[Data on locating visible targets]
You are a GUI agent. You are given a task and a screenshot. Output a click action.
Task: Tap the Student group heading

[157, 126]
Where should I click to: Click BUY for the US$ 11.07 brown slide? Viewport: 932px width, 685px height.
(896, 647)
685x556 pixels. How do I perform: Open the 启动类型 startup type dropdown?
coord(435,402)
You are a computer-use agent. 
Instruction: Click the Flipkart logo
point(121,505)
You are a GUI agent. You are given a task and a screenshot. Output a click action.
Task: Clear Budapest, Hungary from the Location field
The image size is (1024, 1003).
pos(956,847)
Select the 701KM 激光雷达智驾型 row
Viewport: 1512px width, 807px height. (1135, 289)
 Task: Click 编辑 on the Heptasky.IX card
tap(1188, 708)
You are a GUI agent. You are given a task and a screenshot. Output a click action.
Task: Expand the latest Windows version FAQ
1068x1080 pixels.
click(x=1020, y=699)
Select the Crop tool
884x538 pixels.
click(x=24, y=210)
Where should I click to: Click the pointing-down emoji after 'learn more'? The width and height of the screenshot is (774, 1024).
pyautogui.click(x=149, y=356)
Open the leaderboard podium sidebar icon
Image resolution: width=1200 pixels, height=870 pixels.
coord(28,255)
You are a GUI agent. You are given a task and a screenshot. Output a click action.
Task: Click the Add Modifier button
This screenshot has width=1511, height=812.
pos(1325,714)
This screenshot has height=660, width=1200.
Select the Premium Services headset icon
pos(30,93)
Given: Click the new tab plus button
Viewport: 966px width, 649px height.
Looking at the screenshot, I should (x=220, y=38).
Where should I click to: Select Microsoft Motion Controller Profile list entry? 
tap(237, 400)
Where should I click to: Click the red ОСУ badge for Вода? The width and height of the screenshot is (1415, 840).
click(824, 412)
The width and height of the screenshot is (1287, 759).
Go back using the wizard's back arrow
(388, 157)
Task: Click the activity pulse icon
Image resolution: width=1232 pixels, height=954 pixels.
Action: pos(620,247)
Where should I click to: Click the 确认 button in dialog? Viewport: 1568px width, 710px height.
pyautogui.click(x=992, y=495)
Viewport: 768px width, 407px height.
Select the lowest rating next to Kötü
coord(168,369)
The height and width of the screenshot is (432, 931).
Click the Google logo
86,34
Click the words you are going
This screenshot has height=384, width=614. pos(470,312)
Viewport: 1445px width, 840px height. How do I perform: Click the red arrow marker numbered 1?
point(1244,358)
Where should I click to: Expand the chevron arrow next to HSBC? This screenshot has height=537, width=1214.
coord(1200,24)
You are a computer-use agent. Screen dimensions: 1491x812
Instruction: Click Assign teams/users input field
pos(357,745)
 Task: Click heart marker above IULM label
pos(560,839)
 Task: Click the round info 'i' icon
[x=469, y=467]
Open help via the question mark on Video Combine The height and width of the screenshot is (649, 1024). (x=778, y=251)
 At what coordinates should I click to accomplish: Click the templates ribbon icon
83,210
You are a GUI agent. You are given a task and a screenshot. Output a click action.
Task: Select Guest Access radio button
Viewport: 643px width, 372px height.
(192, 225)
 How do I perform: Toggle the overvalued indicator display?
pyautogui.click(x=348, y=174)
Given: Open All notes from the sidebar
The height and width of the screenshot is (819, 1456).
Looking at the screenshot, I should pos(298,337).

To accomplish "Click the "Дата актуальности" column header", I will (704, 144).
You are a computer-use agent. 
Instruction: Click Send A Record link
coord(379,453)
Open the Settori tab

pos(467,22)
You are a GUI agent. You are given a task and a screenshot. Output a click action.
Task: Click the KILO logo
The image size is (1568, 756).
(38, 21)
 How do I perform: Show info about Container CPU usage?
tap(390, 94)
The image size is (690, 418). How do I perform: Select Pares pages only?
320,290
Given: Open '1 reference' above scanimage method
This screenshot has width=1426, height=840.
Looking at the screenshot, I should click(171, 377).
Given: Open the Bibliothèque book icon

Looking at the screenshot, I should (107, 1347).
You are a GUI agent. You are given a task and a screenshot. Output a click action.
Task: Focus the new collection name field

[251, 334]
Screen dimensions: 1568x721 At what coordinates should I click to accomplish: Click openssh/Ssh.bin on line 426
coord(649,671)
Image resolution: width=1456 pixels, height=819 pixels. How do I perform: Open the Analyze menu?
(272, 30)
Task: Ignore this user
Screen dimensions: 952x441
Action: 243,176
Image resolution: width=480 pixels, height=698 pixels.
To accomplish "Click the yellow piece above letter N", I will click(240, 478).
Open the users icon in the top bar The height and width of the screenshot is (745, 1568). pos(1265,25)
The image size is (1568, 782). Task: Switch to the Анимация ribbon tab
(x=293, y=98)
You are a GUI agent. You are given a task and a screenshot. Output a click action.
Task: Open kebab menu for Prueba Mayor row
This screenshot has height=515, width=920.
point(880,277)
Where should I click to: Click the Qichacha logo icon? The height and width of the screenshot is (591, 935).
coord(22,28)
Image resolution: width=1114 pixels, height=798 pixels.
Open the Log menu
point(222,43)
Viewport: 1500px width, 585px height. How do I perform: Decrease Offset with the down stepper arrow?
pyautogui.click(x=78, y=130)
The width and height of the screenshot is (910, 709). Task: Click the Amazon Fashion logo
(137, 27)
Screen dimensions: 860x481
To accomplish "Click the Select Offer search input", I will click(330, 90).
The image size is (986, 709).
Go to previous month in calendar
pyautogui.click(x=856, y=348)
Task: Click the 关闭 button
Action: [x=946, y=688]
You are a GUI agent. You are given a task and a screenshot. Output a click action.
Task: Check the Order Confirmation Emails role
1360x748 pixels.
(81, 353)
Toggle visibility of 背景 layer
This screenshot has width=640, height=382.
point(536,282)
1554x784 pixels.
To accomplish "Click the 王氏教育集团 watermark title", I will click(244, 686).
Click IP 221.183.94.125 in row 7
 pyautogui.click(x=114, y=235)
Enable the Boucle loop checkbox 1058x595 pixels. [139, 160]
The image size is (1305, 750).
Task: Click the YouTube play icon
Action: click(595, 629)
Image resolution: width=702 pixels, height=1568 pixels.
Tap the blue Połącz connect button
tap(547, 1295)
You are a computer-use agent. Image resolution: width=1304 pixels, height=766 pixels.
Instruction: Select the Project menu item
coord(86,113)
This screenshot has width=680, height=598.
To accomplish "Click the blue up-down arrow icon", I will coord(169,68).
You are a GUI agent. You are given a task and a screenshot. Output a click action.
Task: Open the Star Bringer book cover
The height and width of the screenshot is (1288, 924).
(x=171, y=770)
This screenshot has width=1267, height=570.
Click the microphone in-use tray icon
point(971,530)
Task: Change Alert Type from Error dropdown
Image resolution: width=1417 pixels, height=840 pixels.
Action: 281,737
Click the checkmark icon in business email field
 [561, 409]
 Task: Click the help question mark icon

■ **Stated problem**:
Return all of the records above word for word, changing nothing.

■ **Reply to the exercise**:
You are a GUI agent. You are given a task and a screenshot. Output a click action.
Task: Tap the Student group heading

[157, 126]
Where should I click to: Click BUY for the US$ 11.07 brown slide? Viewport: 932px width, 685px height.
(896, 647)
685x556 pixels. How do I perform: Open the 启动类型 startup type dropdown?
coord(435,402)
You are a computer-use agent. 
Instruction: Click the Flipkart logo
point(121,505)
You are a GUI agent. You are given a task and a screenshot. Output a click action.
Task: Clear Budapest, Hungary from the Location field
The image size is (1024, 1003).
pos(956,847)
Select the 701KM 激光雷达智驾型 row
Viewport: 1512px width, 807px height. (1135, 289)
 Task: Click 编辑 on the Heptasky.IX card
tap(1188, 708)
You are a GUI agent. You are given a task and a screenshot. Output a click action.
Task: Expand the latest Windows version FAQ
1068x1080 pixels.
click(x=1020, y=699)
Select the Crop tool
884x538 pixels.
click(x=24, y=210)
Where should I click to: Click the pointing-down emoji after 'learn more'? The width and height of the screenshot is (774, 1024).
pyautogui.click(x=149, y=356)
Open the leaderboard podium sidebar icon
Image resolution: width=1200 pixels, height=870 pixels.
coord(28,255)
You are a GUI agent. You are given a task and a screenshot. Output a click action.
Task: Click the Add Modifier button
This screenshot has width=1511, height=812.
pos(1325,714)
This screenshot has height=660, width=1200.
Select the Premium Services headset icon
pos(30,93)
Given: Click the new tab plus button
Viewport: 966px width, 649px height.
Looking at the screenshot, I should (x=220, y=38).
Where should I click to: Select Microsoft Motion Controller Profile list entry? 
tap(237, 400)
Where should I click to: Click the red ОСУ badge for Вода? The width and height of the screenshot is (1415, 840).
click(824, 412)
The width and height of the screenshot is (1287, 759).
Go back using the wizard's back arrow
(388, 157)
Task: Click the activity pulse icon
Image resolution: width=1232 pixels, height=954 pixels.
Action: pos(620,247)
Where should I click to: Click the 确认 button in dialog? Viewport: 1568px width, 710px height.
pyautogui.click(x=992, y=495)
Viewport: 768px width, 407px height.
Select the lowest rating next to Kötü
coord(168,369)
The height and width of the screenshot is (432, 931).
Click the Google logo
86,34
Click the words you are going
This screenshot has height=384, width=614. pos(470,312)
Viewport: 1445px width, 840px height. How do I perform: Click the red arrow marker numbered 1?
point(1244,358)
Where should I click to: Expand the chevron arrow next to HSBC? This screenshot has height=537, width=1214.
coord(1200,24)
You are a computer-use agent. Screen dimensions: 1491x812
Instruction: Click Assign teams/users input field
pos(357,745)
 Task: Click heart marker above IULM label
pos(560,839)
 Task: Click the round info 'i' icon
[x=469, y=467]
Open help via the question mark on Video Combine The height and width of the screenshot is (649, 1024). (x=778, y=251)
 At what coordinates should I click to accomplish: Click the templates ribbon icon
83,210
You are a GUI agent. You are given a task and a screenshot. Output a click action.
Task: Select Guest Access radio button
Viewport: 643px width, 372px height.
(192, 225)
 How do I perform: Toggle the overvalued indicator display?
pyautogui.click(x=348, y=174)
Given: Open All notes from the sidebar
The height and width of the screenshot is (819, 1456).
Looking at the screenshot, I should pos(298,337).

To accomplish "Click the "Дата актуальности" column header", I will (704, 144).
You are a computer-use agent. 
Instruction: Click Send A Record link
coord(379,453)
Open the Settori tab

pos(467,22)
You are a GUI agent. You are given a task and a screenshot. Output a click action.
Task: Click the KILO logo
The image size is (1568, 756).
(38, 21)
 How do I perform: Show info about Container CPU usage?
tap(390, 94)
The image size is (690, 418). How do I perform: Select Pares pages only?
320,290
Given: Open '1 reference' above scanimage method
This screenshot has width=1426, height=840.
Looking at the screenshot, I should click(171, 377).
Given: Open the Bibliothèque book icon

Looking at the screenshot, I should (107, 1347).
You are a GUI agent. You are given a task and a screenshot. Output a click action.
Task: Focus the new collection name field

[251, 334]
Screen dimensions: 1568x721 At what coordinates should I click to accomplish: Click openssh/Ssh.bin on line 426
coord(649,671)
Image resolution: width=1456 pixels, height=819 pixels. How do I perform: Open the Analyze menu?
(272, 30)
Task: Ignore this user
Screen dimensions: 952x441
Action: 243,176
Image resolution: width=480 pixels, height=698 pixels.
To accomplish "Click the yellow piece above letter N", I will click(240, 478).
Open the users icon in the top bar The height and width of the screenshot is (745, 1568). pos(1265,25)
The image size is (1568, 782). Task: Switch to the Анимация ribbon tab
(x=293, y=98)
You are a GUI agent. You are given a task and a screenshot. Output a click action.
Task: Open kebab menu for Prueba Mayor row
This screenshot has height=515, width=920.
point(880,277)
Where should I click to: Click the Qichacha logo icon? The height and width of the screenshot is (591, 935).
coord(22,28)
Image resolution: width=1114 pixels, height=798 pixels.
Open the Log menu
point(222,43)
Viewport: 1500px width, 585px height. How do I perform: Decrease Offset with the down stepper arrow?
pyautogui.click(x=78, y=130)
The width and height of the screenshot is (910, 709). Task: Click the Amazon Fashion logo
(137, 27)
Screen dimensions: 860x481
To accomplish "Click the Select Offer search input", I will click(330, 90).
The image size is (986, 709).
Go to previous month in calendar
pyautogui.click(x=856, y=348)
Task: Click the 关闭 button
Action: [x=946, y=688]
You are a GUI agent. You are given a task and a screenshot. Output a click action.
Task: Check the Order Confirmation Emails role
1360x748 pixels.
(81, 353)
Toggle visibility of 背景 layer
This screenshot has width=640, height=382.
point(536,282)
1554x784 pixels.
To accomplish "Click the 王氏教育集团 watermark title", I will click(244, 686).
Click IP 221.183.94.125 in row 7
 pyautogui.click(x=114, y=235)
Enable the Boucle loop checkbox 1058x595 pixels. [139, 160]
The image size is (1305, 750).
Task: Click the YouTube play icon
Action: click(595, 629)
Image resolution: width=702 pixels, height=1568 pixels.
Tap the blue Połącz connect button
tap(547, 1295)
You are a computer-use agent. Image resolution: width=1304 pixels, height=766 pixels.
Instruction: Select the Project menu item
coord(86,113)
This screenshot has width=680, height=598.
To accomplish "Click the blue up-down arrow icon", I will coord(169,68).
You are a GUI agent. You are given a task and a screenshot. Output a click action.
Task: Open the Star Bringer book cover
The height and width of the screenshot is (1288, 924).
(x=171, y=770)
This screenshot has width=1267, height=570.
Click the microphone in-use tray icon
point(971,530)
Task: Change Alert Type from Error dropdown
Image resolution: width=1417 pixels, height=840 pixels.
Action: 281,737
Click the checkmark icon in business email field
 [561, 409]
 Task: Click the help question mark icon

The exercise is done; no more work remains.